À noite, eu e um amigo nos encontramos num bom restaurante para jantar. Ele parecia bem disposto, quase feliz. Tinha passado o fim de semana em Lahore. A noite inteira ele me contou sobre o Forte Vermelho, os mercados, os museus, o hotel maravilhoso onde se hospedara. Tudo isso eu já sabia. Mal aterrissado no Paquistão, li no meu guia de viagem as páginas sobre Lahore. Em espírito, eu já havia caminhado pela cidade.

"Tem de ir a Lahore. É realmente uma outra coisa. Vai ver o autêntico Paquistão."

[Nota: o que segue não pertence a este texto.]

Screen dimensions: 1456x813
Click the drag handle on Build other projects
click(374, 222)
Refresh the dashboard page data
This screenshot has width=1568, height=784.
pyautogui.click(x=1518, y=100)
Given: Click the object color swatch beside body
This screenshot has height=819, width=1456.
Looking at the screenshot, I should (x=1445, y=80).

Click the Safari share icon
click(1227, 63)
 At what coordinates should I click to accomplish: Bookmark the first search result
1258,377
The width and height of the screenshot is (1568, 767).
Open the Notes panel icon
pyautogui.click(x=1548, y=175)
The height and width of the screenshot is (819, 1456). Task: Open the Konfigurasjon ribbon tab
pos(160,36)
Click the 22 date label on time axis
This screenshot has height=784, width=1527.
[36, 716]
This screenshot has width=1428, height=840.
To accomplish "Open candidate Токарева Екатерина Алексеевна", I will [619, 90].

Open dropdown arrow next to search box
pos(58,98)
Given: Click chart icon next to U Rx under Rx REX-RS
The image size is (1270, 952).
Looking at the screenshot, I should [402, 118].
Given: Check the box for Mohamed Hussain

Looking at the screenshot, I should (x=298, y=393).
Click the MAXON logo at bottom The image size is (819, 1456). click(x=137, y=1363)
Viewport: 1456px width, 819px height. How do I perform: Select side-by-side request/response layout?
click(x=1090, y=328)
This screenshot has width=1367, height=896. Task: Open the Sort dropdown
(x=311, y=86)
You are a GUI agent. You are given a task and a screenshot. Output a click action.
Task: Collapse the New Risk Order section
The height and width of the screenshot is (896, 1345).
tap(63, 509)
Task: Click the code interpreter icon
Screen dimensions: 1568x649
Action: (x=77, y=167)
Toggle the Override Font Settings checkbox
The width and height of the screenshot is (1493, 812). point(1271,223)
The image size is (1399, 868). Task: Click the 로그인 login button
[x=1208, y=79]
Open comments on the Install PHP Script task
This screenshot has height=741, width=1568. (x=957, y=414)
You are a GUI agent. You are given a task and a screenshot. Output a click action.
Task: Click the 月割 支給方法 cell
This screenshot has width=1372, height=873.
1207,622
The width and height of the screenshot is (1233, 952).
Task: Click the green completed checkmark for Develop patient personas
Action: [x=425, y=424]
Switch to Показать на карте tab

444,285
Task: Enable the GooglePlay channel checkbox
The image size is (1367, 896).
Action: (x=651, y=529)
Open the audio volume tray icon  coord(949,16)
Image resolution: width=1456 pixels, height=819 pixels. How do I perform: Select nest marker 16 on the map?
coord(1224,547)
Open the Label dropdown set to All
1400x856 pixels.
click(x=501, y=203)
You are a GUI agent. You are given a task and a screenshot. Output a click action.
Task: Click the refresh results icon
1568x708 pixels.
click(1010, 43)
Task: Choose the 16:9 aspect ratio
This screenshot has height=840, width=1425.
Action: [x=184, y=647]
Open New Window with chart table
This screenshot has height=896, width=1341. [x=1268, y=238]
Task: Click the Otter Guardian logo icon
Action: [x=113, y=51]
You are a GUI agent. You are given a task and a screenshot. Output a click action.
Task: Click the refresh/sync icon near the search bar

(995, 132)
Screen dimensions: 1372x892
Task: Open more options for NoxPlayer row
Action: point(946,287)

Enquanto ele tomava um gole de vinho, pude olhar dentro de seus olhos: eram bem azuis. Senti inveja. A raiva foi subindo dentro de mim. Por que não tomei aquele ônibus?! Teria sido bem simples, embarcar, partir, chegar.



"Hei de ir. No próximo final de semana eu embarco", eu prometi. Ele ergueu o copo e nós brindamos: "A Lahore!" "A Lahore!" "Ao verdadeiro Paquistão!" "Ao verdadeiro Paquistão!"



Quebrei a minha promessa. Naquele final de semana eu não viajei para Lahore, e nem no seguinte, e nem no próximo. Mas bem que tentei, todos os dias. Preparei para mim mesmo um cronograma, escrevi uma lista de pessoas que valia a pena encontrar em Lahore. Tentava achar um bom motivo para a viagem, um motivo profissional. Mas todas as vezes que eu me preparava para partir, aquela conhecida paralisia me acometia.



Várias vezes me vi diante da mala de viagem. Eu a havia abastecido com o necessário para dois dias. Mas eis que tornavam a girar em círculos as imagens do dia: os mortos, os famintos, os que passam frio, as bombas, os vencedores e os vencidos, os mentirosos e os propagandistas, os carrascos, os assassinos e os delinqüentes de gabinete, os voyeuristas e os mórbidos – toda essa miséria e sujeira se juntou numa ciranda infernal, dançando e girando na minha cabeça.

A guerra ocupara em mim um lugar, qual uma deusa gorda e faminta. A guerra exigia tudo ou nada. Ela me queria aqui ou bem longe, num continente longínquo. Ou dela eu me distanciava, fugindo para um lugar distante, ou a ela teria de me entregar – incondicionalmente.



Eis-me agora no aeroporto de Islamabad. Sei que este não é um belo final, que estas linhas não trazem nenhum consolo, demasiado sangrentas para compor um fecho.



Ao ver a minha mala sendo levada pela esteira, fico pensando: Eu nunca estive em Lahore. Eu nunca estive no Paquistão.